■ **TASK STATEMENT**
Please restate, word for word, each line from the one containing "Screen dimensions: 1440x2560" through the end of the entries below.

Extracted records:
┄┄┄┄┄┄

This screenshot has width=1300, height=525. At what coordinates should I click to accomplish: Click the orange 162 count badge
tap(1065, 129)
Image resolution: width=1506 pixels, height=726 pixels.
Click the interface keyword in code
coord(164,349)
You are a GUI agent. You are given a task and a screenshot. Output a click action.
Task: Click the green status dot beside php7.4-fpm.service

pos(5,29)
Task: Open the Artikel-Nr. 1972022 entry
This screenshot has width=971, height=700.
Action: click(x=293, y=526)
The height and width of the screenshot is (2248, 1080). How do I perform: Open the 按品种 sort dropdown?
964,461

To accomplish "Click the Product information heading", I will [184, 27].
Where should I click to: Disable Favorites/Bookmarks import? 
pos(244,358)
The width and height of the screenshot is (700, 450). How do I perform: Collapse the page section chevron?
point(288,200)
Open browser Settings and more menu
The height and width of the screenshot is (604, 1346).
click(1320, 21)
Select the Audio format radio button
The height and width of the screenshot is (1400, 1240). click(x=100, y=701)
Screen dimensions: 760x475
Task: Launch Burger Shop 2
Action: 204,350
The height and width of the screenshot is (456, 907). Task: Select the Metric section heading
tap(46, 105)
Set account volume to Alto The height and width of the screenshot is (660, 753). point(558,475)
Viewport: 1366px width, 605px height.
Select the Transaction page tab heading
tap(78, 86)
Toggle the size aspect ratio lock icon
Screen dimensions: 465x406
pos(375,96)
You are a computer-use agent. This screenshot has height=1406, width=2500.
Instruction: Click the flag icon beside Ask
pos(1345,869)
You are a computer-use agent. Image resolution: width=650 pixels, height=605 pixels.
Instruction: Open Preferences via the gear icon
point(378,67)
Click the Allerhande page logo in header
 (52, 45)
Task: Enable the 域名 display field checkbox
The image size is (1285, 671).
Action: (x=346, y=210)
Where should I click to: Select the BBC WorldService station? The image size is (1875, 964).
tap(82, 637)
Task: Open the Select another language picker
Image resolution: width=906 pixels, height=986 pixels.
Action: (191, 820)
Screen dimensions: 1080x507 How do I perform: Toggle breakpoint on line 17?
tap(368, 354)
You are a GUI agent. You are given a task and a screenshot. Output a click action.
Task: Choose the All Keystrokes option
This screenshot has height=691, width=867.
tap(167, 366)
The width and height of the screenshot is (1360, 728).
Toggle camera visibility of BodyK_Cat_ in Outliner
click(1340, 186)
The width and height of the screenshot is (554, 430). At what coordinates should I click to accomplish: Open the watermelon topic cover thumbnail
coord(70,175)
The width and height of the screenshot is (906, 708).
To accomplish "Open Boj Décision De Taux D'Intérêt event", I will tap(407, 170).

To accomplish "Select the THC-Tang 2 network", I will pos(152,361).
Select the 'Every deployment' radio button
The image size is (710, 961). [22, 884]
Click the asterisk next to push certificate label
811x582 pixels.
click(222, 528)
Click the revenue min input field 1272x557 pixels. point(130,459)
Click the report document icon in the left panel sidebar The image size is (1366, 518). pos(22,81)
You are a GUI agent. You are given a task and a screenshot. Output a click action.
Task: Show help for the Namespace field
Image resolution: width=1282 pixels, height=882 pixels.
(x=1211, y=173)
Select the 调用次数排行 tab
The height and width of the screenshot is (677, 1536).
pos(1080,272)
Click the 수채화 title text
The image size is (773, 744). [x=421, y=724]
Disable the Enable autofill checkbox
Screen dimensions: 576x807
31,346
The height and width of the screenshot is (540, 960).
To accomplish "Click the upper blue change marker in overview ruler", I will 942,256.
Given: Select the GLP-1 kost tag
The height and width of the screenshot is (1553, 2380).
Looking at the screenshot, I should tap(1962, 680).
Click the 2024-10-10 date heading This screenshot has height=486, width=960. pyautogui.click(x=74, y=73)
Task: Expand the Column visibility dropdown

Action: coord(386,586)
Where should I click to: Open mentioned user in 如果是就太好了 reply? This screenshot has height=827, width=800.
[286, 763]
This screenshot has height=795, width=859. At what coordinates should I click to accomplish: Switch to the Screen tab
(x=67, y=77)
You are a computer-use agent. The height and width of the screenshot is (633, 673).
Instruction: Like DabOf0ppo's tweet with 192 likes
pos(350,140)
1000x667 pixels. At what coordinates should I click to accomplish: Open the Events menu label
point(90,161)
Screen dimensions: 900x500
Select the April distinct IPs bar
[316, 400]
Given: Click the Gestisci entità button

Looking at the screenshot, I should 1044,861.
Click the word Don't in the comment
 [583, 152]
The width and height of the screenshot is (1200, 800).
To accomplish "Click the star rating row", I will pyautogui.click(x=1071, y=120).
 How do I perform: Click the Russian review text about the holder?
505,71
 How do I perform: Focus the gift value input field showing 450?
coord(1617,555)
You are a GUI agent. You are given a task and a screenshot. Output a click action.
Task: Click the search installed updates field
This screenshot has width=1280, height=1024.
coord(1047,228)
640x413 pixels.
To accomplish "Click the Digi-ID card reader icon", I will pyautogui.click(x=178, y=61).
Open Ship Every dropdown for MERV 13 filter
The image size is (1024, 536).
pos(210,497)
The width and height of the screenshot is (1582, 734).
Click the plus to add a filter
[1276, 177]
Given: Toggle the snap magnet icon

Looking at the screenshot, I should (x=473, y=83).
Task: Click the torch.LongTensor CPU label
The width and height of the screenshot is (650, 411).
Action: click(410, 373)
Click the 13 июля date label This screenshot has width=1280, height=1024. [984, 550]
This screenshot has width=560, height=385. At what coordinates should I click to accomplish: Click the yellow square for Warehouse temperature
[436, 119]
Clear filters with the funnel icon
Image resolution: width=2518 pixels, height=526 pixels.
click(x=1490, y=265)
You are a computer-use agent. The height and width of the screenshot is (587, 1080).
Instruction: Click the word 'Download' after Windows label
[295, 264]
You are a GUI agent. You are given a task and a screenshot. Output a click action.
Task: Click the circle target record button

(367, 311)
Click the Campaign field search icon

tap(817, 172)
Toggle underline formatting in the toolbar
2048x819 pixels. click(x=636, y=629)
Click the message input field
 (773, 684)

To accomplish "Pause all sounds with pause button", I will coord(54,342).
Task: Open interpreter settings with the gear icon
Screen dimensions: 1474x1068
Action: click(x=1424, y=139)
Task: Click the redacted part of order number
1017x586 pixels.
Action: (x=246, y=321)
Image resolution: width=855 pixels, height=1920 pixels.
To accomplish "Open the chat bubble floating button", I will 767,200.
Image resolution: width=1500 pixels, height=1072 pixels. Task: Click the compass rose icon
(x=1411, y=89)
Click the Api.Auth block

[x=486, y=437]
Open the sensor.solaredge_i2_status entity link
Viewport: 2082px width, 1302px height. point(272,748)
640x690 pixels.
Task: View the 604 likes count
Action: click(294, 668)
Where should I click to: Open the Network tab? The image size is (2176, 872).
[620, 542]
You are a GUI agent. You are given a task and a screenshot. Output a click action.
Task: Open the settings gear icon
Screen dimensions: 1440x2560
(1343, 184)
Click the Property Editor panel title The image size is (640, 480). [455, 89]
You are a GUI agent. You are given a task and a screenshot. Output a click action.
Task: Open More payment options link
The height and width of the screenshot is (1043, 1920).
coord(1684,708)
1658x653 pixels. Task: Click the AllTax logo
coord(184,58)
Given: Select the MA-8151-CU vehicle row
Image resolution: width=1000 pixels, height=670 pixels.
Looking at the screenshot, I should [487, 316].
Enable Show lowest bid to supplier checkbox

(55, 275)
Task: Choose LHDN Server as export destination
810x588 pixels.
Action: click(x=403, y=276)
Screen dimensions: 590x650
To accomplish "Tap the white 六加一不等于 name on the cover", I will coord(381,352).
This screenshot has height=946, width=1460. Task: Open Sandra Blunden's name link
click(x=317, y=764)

┄┄┄┄┄┄

■ **WRITTEN SOLUTION**
Screen dimensions: 1440x2560
(1343, 184)
Click the Property Editor panel title The image size is (640, 480). [455, 89]
You are a GUI agent. You are given a task and a screenshot. Output a click action.
Task: Open More payment options link
The height and width of the screenshot is (1043, 1920).
coord(1684,708)
1658x653 pixels. Task: Click the AllTax logo
coord(184,58)
Given: Select the MA-8151-CU vehicle row
Image resolution: width=1000 pixels, height=670 pixels.
Looking at the screenshot, I should [487, 316].
Enable Show lowest bid to supplier checkbox

(55, 275)
Task: Choose LHDN Server as export destination
810x588 pixels.
Action: click(x=403, y=276)
Screen dimensions: 590x650
To accomplish "Tap the white 六加一不等于 name on the cover", I will coord(381,352).
This screenshot has height=946, width=1460. Task: Open Sandra Blunden's name link
click(x=317, y=764)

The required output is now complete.